* TASK PROMPT:
Tally the lines below that contain "computer" and reply with only the tally.

* DATA TO PROCESS:
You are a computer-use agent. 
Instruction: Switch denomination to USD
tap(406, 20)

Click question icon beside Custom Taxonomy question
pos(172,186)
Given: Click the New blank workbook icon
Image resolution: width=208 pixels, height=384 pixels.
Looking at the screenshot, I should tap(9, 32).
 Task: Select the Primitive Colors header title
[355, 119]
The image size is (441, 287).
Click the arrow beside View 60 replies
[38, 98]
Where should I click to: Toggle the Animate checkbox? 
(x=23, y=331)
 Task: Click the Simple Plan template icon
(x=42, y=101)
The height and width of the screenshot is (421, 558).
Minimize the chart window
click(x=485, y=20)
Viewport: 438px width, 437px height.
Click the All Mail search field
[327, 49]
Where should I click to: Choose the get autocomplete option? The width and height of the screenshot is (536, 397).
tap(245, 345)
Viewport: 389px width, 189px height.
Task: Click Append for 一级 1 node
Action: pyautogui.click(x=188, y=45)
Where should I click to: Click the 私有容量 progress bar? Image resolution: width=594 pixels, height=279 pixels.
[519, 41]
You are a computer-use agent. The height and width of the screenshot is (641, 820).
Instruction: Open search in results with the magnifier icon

--

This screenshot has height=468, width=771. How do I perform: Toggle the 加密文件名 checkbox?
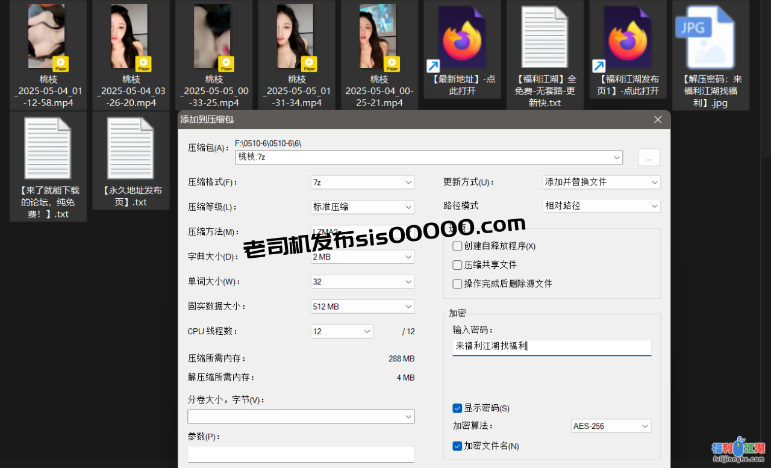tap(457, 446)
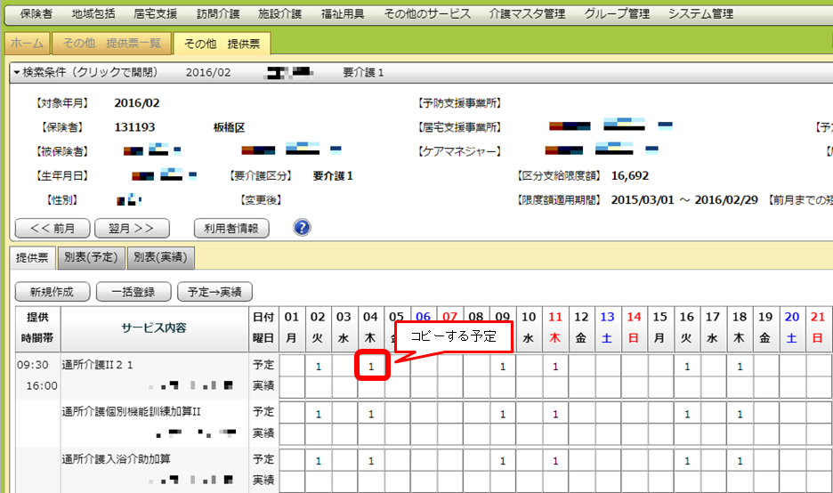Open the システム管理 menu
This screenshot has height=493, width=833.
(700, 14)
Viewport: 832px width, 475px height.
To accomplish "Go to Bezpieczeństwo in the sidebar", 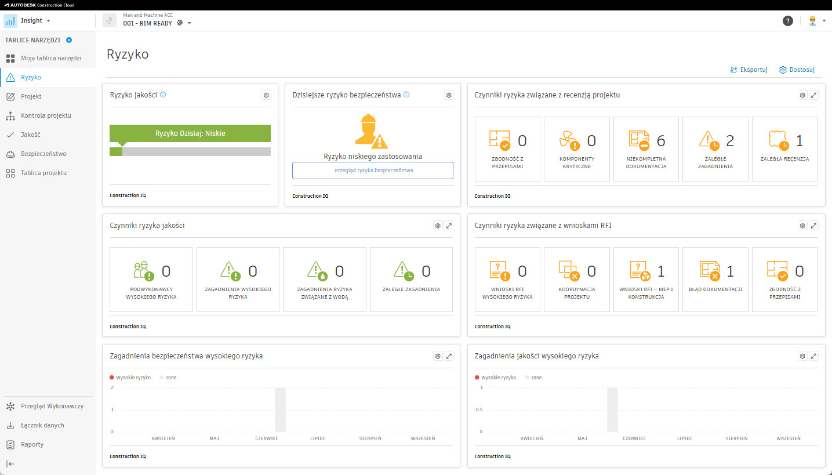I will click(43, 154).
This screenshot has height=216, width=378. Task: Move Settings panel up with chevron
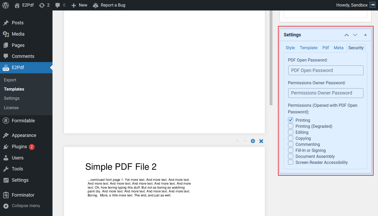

* * *

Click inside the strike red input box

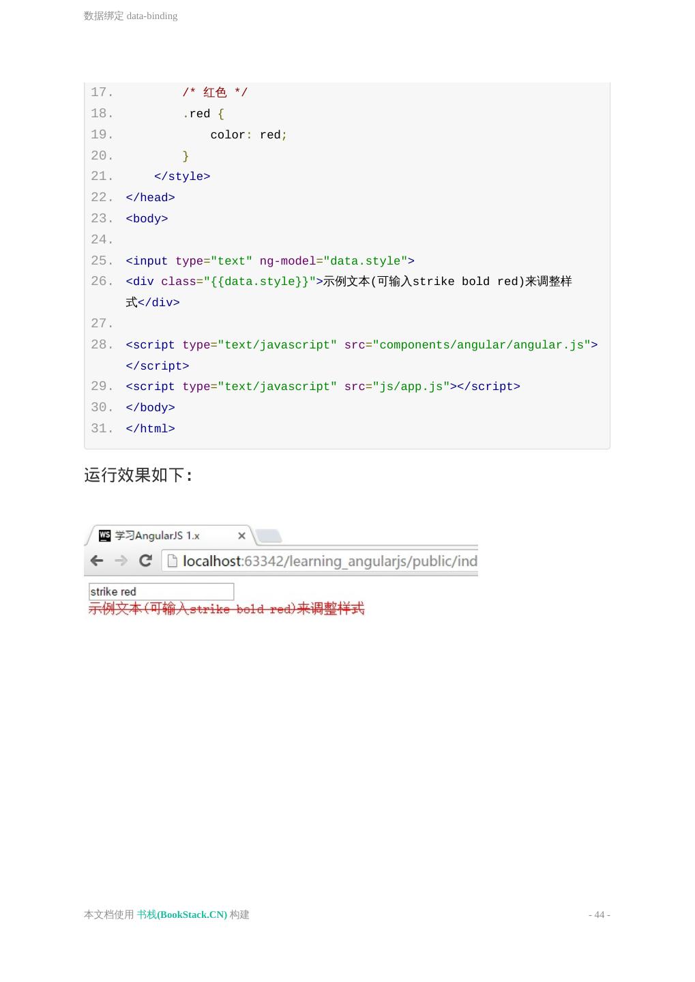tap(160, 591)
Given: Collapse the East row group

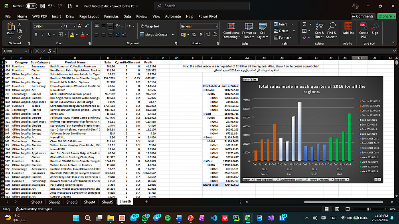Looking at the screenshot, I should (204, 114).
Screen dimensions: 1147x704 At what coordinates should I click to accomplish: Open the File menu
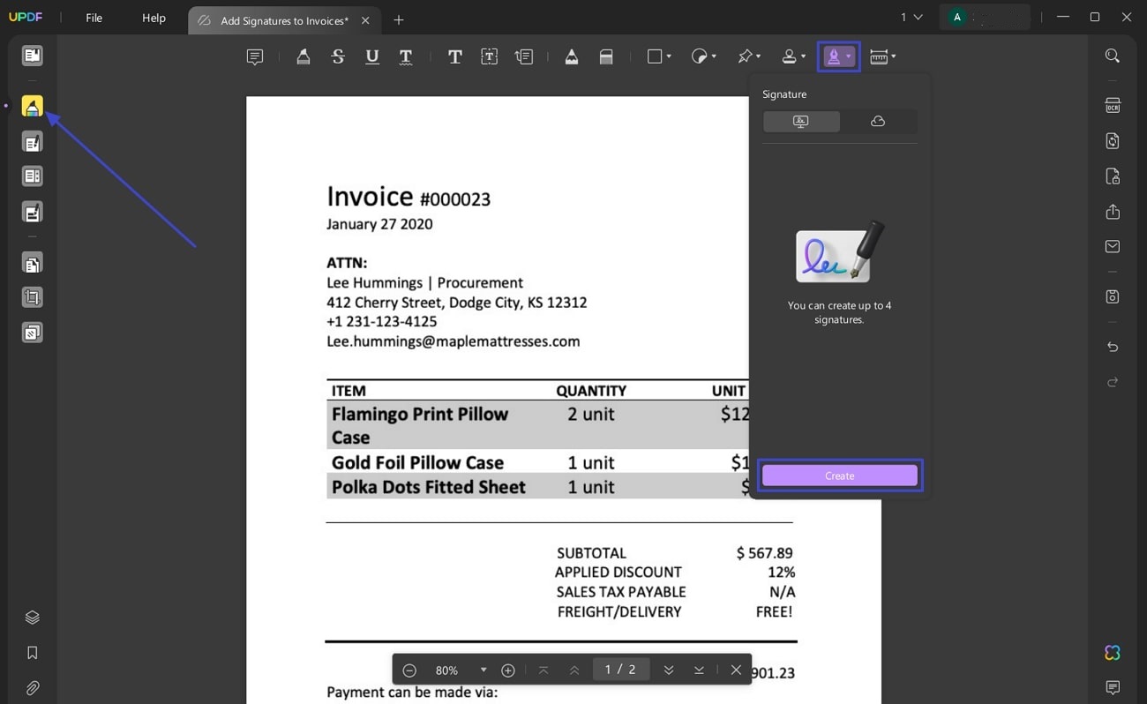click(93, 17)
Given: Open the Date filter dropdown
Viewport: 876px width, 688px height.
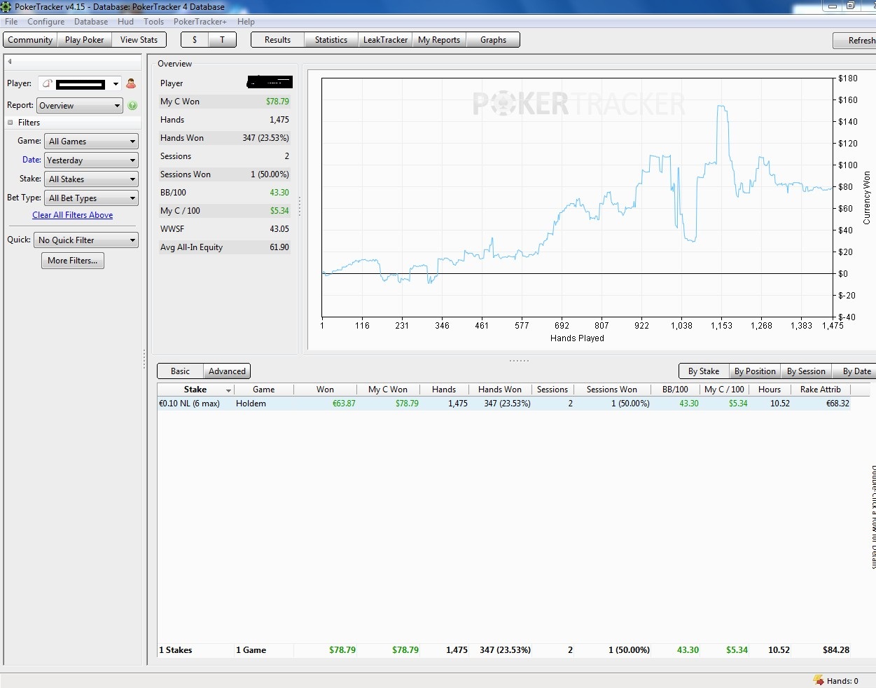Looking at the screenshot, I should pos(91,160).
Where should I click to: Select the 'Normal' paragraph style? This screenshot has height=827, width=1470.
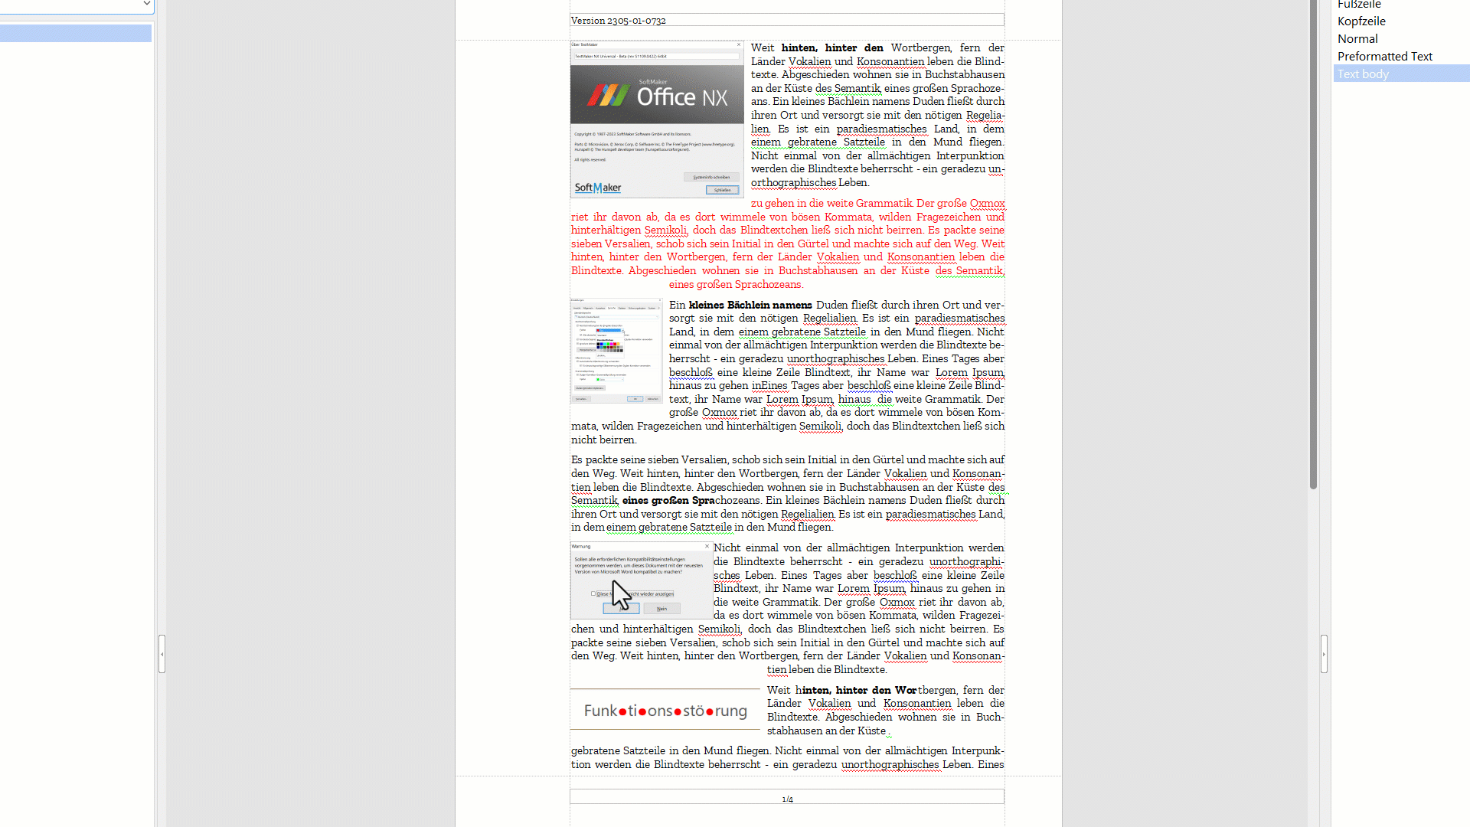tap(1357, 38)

* OUTPUT OF THE TASK:
2